Aim of the task: Filter the material below, keeping every line that contains the string "sidebar". The match is case-sensitive.
=== Raw records ===
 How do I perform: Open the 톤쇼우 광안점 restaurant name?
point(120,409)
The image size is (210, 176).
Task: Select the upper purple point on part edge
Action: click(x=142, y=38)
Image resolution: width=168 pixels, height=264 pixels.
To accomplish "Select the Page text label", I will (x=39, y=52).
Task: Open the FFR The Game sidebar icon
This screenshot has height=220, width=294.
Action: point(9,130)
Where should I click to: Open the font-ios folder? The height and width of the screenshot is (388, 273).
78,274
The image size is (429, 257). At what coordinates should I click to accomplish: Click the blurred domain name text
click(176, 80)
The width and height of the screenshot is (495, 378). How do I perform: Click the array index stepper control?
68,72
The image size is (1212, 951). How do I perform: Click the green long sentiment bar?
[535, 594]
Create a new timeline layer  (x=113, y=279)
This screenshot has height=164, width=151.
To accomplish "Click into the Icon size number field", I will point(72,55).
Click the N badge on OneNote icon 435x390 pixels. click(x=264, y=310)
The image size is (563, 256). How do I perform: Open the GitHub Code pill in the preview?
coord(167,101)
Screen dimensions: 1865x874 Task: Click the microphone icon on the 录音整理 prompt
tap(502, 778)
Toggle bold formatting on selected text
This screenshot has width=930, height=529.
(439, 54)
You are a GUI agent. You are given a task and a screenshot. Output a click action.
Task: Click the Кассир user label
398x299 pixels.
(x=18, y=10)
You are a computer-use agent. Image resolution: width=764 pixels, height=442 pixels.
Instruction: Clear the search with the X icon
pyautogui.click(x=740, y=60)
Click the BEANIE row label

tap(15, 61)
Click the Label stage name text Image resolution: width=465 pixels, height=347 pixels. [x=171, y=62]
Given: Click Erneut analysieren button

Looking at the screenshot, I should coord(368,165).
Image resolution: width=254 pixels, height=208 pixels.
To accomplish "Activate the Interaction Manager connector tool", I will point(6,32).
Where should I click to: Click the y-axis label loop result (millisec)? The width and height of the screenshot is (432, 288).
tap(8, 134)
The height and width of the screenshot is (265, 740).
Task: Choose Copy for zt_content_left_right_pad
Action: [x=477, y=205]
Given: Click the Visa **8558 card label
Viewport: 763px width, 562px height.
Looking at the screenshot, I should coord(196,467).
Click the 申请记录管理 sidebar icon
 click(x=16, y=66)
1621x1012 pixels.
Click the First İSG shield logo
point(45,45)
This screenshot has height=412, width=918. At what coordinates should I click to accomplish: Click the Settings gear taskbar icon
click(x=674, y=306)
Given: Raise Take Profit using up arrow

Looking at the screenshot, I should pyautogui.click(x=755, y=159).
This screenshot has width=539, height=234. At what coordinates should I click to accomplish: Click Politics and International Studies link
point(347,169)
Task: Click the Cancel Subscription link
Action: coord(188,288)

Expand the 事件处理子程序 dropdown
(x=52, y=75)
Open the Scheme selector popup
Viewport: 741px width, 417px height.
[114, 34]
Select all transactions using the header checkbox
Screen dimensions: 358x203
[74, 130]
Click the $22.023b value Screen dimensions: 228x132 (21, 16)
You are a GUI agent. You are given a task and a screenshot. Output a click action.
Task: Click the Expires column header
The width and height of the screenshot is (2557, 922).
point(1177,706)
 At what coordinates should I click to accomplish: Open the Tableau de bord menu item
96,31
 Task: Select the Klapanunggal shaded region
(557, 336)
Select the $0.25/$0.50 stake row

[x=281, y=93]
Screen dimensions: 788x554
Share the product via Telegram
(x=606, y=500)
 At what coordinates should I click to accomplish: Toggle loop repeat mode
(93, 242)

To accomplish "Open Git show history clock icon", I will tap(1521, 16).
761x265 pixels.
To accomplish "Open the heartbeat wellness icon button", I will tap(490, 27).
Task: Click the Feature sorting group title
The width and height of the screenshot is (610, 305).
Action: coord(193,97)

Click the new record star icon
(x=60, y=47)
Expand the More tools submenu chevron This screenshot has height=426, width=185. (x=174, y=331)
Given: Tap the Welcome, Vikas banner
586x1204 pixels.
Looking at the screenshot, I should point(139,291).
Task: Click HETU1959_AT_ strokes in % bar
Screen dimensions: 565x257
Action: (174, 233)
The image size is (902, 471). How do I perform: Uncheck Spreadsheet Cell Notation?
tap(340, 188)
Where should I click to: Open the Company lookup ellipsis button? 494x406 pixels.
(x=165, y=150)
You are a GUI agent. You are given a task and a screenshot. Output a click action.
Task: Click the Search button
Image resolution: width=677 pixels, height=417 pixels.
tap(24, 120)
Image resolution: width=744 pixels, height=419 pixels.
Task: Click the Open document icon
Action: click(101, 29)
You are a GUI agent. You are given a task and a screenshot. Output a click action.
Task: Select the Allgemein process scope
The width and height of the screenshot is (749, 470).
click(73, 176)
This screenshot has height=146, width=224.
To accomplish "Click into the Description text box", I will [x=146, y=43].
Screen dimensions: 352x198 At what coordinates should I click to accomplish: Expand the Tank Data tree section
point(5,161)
===
Exercise answer:
Task: Open the FFR The Game sidebar icon
Click the 申请记录管理 sidebar icon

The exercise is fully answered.